5) You may choose to require (minimal) command of production techniques in advance. If you don’t, and if you haven’t taught production techniques or offered students resources, then it may be unfair to grade students on production quality. (Pro tip: offer students preemptive training in the media they’ll work in so that production quality is more uniform across the class.)

6) Do students show awareness or acknowledgement of their audience? We expect students to write with a certain audience in mind; multimedia projects are no different.

7) Students can and often should make arguments in multimedia work. Screencasts/iMovies (which often take the form of recorded, narrated Powerpoint presentations), podcasts, and live-action videos all offer students opportunities to state a thesis, organize and analyze evidence, and structure analysis in the form of an argument.

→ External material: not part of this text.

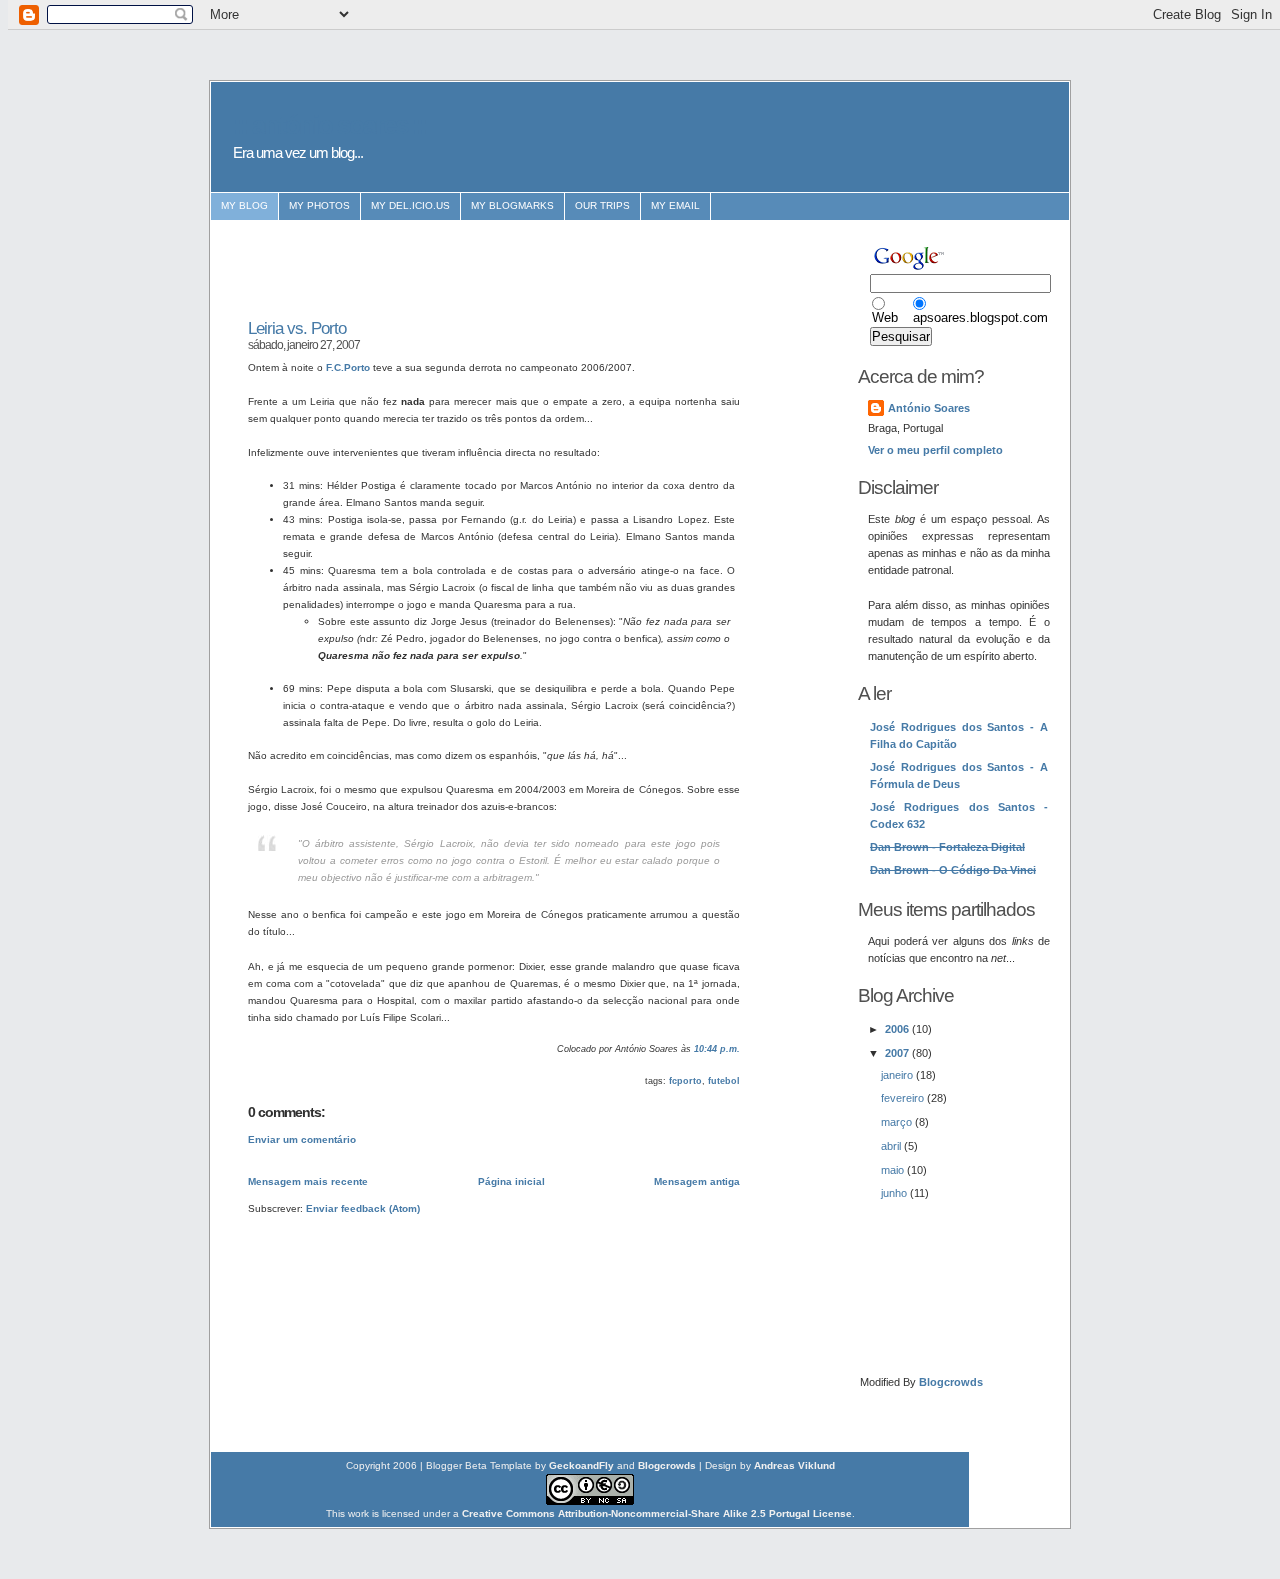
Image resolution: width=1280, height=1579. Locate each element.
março (898, 1122)
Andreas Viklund (794, 1465)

8) Tone/Style: does the student’s voice come through in the work? Do students demonstrate consistency and intentionality in their multimedia communication? We don’t always make this a criteria of grading papers or problem sets; similarly, it may not be an important part of multimedia work.

9) Multimedia projects present numerous opportunities for citation of sources (captions, images of resources, hyperlinks) and as long as you make your expectations clear in advance, students can and should be evaluated on their ability to incorporate primary and secondary sources in their multimedia work.

Ultimately, students’ ability to successfully produce multimedia work depends largely on their preparation. Just as students often complete small writing assignments in advance of an essay or research paper, they need to practice working with multimedia – not just on the production side, but in terms of making arguments, citing sources, and developing a voice – well before they attempt a final project. Small-scale multimedia work can be evaluated on a complete/incomplete basis, since it’s practice. Then, when it comes time to attempt the end-of-semester video, or website launch, or virtual exhibit, you’ll find that the overall level of student work is high enough that you’ll be able to grade this non-traditional work using many of the criteria you’d use to evaluate traditional papers.